Она начала обдумывать будущую речь. Родители уходили утром на работу, Аня просыпалась незадолго до начала первой пары, на нее торопиться было уже бесполезно, а до второй еще оставалось время; умывшись и прочитав коротенькое правило Серафима Саровского, она шла на кухню, готовила завтрак и репетировала.
– Отец Антоний, пожалуйста, поговорите сегодня со мной подольше. Мне хочется сказать вам что-то необычайно важное, – произносила Аня с серьезным и грустным лицом, быстро взглянув на себя в стеклянную створку шкафчика, и вытаскивала сковородку и нож.
Отец Антоний легко соглашался ее послушать.
– Отец Антоний, дело в том, что, я не только прихожу в церковь, молюсь и причащаюсь, – продолжала она, вынимая из холодильника молоко и яйца, – я ведь еще учусь в университете. На филологическом факультете, на ромгерме, в шестой немецкой группе. И после службы прекрасно успеваю к третьей, а то и ко второй паре.

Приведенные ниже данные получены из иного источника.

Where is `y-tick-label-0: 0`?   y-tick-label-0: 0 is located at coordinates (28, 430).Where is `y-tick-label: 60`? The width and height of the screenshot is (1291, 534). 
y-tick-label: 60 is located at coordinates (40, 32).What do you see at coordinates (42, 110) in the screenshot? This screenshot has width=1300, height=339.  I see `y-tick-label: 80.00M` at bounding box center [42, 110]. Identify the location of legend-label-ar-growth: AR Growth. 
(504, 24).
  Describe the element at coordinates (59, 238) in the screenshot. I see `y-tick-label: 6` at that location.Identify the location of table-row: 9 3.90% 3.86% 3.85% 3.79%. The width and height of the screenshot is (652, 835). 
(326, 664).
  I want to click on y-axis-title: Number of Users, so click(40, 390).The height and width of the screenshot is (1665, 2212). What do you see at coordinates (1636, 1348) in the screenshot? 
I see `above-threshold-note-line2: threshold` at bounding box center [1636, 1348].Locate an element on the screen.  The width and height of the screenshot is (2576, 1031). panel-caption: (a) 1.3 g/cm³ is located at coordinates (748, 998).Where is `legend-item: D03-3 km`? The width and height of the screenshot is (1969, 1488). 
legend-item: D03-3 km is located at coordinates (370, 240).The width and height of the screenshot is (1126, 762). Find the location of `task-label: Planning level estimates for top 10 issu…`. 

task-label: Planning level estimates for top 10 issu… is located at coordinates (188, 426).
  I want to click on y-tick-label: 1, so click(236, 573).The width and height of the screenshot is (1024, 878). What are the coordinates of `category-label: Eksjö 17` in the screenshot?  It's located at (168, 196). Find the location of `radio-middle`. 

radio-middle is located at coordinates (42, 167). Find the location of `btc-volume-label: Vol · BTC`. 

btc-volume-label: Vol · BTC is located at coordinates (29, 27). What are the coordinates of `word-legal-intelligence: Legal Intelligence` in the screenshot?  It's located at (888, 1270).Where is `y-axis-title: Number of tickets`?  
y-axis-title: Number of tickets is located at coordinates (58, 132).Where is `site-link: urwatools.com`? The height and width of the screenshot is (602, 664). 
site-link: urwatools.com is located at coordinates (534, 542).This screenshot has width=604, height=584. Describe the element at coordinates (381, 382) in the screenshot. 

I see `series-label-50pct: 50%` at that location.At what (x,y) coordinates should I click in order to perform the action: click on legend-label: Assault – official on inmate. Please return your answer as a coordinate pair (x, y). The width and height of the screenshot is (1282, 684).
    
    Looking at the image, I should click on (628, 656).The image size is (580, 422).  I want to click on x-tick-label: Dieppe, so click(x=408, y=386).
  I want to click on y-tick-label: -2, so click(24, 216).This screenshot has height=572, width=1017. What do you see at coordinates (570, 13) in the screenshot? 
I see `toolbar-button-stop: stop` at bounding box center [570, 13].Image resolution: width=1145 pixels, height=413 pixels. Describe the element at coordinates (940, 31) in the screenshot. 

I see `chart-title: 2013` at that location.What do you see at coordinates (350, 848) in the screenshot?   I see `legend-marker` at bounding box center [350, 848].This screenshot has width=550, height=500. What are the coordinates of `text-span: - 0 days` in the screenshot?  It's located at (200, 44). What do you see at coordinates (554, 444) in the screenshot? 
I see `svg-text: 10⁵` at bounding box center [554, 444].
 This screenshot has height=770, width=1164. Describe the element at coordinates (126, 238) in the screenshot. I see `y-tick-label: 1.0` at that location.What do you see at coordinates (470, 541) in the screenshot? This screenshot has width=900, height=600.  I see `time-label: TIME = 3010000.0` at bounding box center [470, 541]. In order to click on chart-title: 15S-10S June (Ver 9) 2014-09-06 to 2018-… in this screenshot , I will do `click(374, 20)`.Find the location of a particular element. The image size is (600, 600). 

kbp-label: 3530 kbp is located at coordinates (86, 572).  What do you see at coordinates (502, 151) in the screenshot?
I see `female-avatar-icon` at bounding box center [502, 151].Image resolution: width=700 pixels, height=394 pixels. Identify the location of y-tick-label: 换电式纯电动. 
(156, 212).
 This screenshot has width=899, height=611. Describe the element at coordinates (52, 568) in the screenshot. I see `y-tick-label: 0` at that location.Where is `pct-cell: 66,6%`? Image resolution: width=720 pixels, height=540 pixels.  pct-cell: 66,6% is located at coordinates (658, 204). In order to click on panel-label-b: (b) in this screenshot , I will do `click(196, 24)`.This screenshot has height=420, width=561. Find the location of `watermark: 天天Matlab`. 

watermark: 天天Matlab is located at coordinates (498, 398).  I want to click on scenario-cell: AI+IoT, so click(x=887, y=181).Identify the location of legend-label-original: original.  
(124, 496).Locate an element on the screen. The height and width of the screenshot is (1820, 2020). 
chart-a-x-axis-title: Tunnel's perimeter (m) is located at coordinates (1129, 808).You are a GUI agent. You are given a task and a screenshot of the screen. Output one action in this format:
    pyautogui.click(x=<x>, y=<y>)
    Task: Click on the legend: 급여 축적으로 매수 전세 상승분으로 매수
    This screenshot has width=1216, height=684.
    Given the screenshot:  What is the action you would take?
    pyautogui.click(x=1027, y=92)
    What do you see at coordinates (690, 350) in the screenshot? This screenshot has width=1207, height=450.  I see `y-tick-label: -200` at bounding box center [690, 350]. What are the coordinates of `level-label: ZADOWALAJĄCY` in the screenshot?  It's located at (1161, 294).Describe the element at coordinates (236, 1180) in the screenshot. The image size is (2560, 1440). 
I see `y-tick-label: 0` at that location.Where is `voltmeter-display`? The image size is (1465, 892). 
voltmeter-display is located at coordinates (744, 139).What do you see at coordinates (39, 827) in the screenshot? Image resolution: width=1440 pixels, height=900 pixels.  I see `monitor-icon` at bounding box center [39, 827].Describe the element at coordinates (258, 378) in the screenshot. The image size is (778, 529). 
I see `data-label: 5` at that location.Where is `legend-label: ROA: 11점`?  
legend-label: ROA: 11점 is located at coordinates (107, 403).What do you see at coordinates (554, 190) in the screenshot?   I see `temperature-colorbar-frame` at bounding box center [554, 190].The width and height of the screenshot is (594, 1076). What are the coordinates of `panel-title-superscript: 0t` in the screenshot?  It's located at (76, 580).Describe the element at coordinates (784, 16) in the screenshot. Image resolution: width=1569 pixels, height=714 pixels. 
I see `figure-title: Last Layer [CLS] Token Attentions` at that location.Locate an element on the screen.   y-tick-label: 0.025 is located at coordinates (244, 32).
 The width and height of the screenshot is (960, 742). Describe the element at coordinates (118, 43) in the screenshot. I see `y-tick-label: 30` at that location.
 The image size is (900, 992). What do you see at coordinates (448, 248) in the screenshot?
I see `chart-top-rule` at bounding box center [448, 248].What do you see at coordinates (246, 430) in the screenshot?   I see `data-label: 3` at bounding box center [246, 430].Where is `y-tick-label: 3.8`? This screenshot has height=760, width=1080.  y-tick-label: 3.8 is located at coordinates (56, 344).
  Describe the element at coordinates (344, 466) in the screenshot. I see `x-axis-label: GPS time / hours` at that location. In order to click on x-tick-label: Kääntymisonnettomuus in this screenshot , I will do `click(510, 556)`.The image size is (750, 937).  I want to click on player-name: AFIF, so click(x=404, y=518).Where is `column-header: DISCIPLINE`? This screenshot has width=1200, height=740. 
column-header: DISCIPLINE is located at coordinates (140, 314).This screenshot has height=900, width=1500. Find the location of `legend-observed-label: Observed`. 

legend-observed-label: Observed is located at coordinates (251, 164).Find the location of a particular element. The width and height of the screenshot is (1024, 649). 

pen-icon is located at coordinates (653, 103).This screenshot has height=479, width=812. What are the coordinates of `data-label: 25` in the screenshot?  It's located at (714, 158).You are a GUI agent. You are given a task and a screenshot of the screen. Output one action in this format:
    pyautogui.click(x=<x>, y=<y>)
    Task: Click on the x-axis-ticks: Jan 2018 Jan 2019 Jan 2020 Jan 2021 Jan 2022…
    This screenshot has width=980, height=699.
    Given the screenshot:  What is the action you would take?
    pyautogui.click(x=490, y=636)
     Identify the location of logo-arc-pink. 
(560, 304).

Она выливала перемешанные с молоком яйца на скворчащую сковородку, приподнимала вилкой схватившиеся куски. Отец Антоний слушал ее очень внимательно.
– Отец Антоний, все острее я ощущаю внутренний разлад. Вот уже почти четыре месяца я хожу в церковь, исповедуюсь и причащаюсь, молюсь, читаю Евангелие – в общем, делаю то, чего никогда прежде не делала, и все это доставляет мне огромную духовную радость, – яичница готова, она заваривает себе чай и делает бутерброд с сыром.
Отец Антоний смотрит на нее сочувственно, улыбается своей ласковой, немного печальной улыбкой.
– Отец Антоний, несмотря на это, я так часто выхожу из храма с чувством огромного облегчения. Стягиваю с головы платок, складываю его в сумку. Понимаете, мне это страшно нравится – снять, запихнуть его подальше, тряхнуть головой: все! На улице стало еще теплее, сугробы чернеют и оседают прямо на глазах. Громыхая, подходит трамвай, я сажусь около окошка и незаметно нюхаю воздух – из оконных щелей тянет сыростью и скорой весной.
Она накалывает на вилку гладкие яичные куски, отхлебывает чай, не замечая, что жует, не слыша как мурлыкает радио, как звенит на улице троллейбус.